Articles

Repricing Stock Options Should Not Be Tolerated

Monday, September 3, 2001
by Marc J. Lane

Reprint permission from the September 3, 2001 issue of Crain's Chicago Business.

When it looked like the Nasdaq would never give ground, new economy companies aggressively relied on stock options to lure their top managers away from traditional firms. And since tech stocks started their free-fall, too many optionnaires have been rewarded for bad performance by boards that "reprice" their options.

Doing what it takes to recruit and retain talented managers is good business. But when stock values tank, boards sometimes run scared. They fear that key managers will bolt and their companies will lock into an irreversible death spiral.

When a stock's price falls below an option's exercise price, a board may see no way out but to lower the exercise price and keep management happy, motivated and employed at the firm.

And the board will defend repricing on the grounds that the costs hurt shareholder value less
than the departure of top managers would, especially if leadership is critical to a successful
turnaround.

The plain fact is that repricing options sends an unmistakable signal that a company is in
trouble. Empirical evidence shows that its stock price is likely to continue to suffer and its
executives are more likely than ever to bail out.

Institutional and other outside shareholders are up in arms over options repricing. They take
the brunt of falling stock prices, while management's stake in the company remains protected
— and profitable — in good times and bad.

Repricing is controversial for other reasons, too. It tends to occur most in companies that
perform the worst in their peer group. And it tends to be approved most by boards dominated
by execs who happen to own the very options being repriced.
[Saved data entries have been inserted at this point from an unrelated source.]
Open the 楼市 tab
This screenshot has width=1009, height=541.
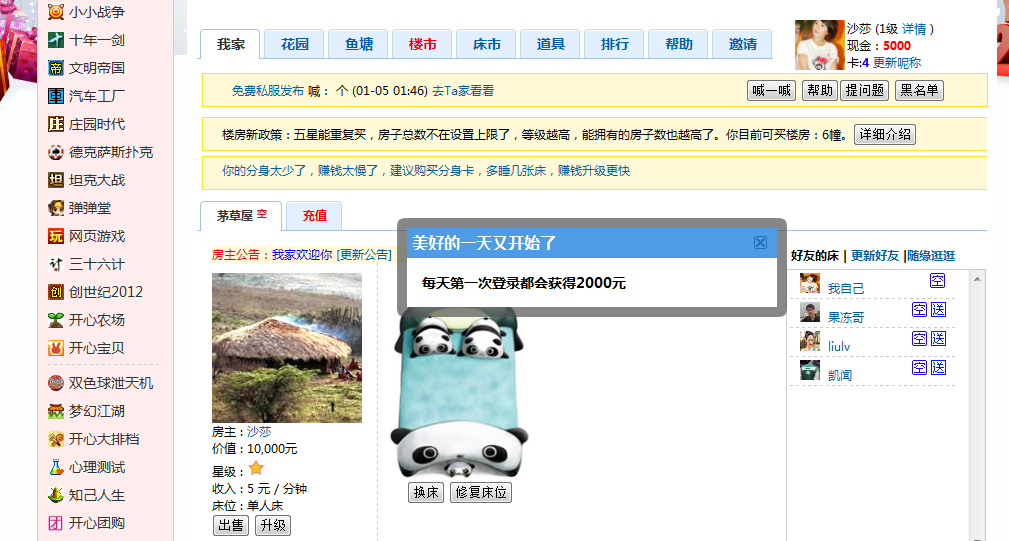422,44
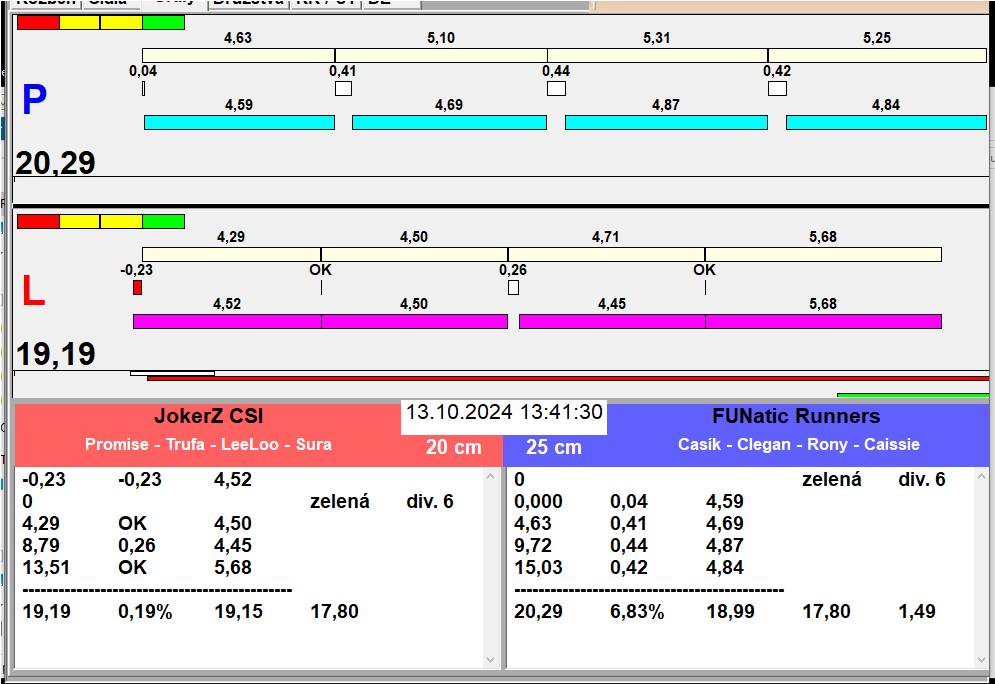Select the FUNatic Runners team header

click(x=796, y=417)

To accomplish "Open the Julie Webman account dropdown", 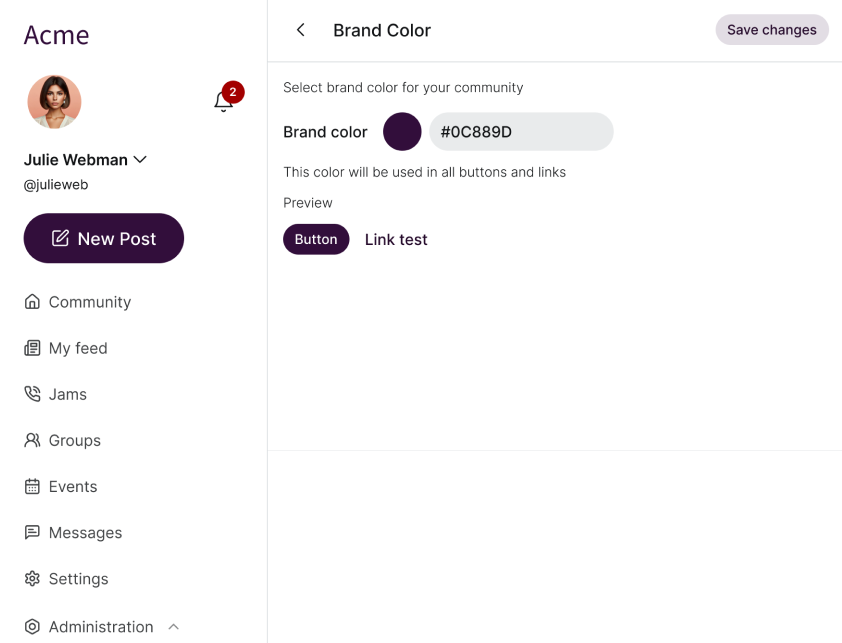I will 140,160.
As the interests of execs and shareholders diverge, options repricing is drawing increasing
attention from regulators.

Last year, the Financial Accounting Standards Board ruled that companies that reprice their
options must take a charge to earnings, as the value of the underlying stock fluctuates each year
— but only if lower-priced options are issued within six months after the options they replace
are canceled. And companies are already wise to the strategy of building in a time lag to avoid
the imposition of the penalty.

There's also a growing movement, led by former Securities and Exchange Commission (SEC)
Chairman Arthur Levitt, to require that shareholders approve employee stock option plans.
Mr. Levitt knows that options are often priced well below a share's market value and, when
they're exercised, market value will probably drop.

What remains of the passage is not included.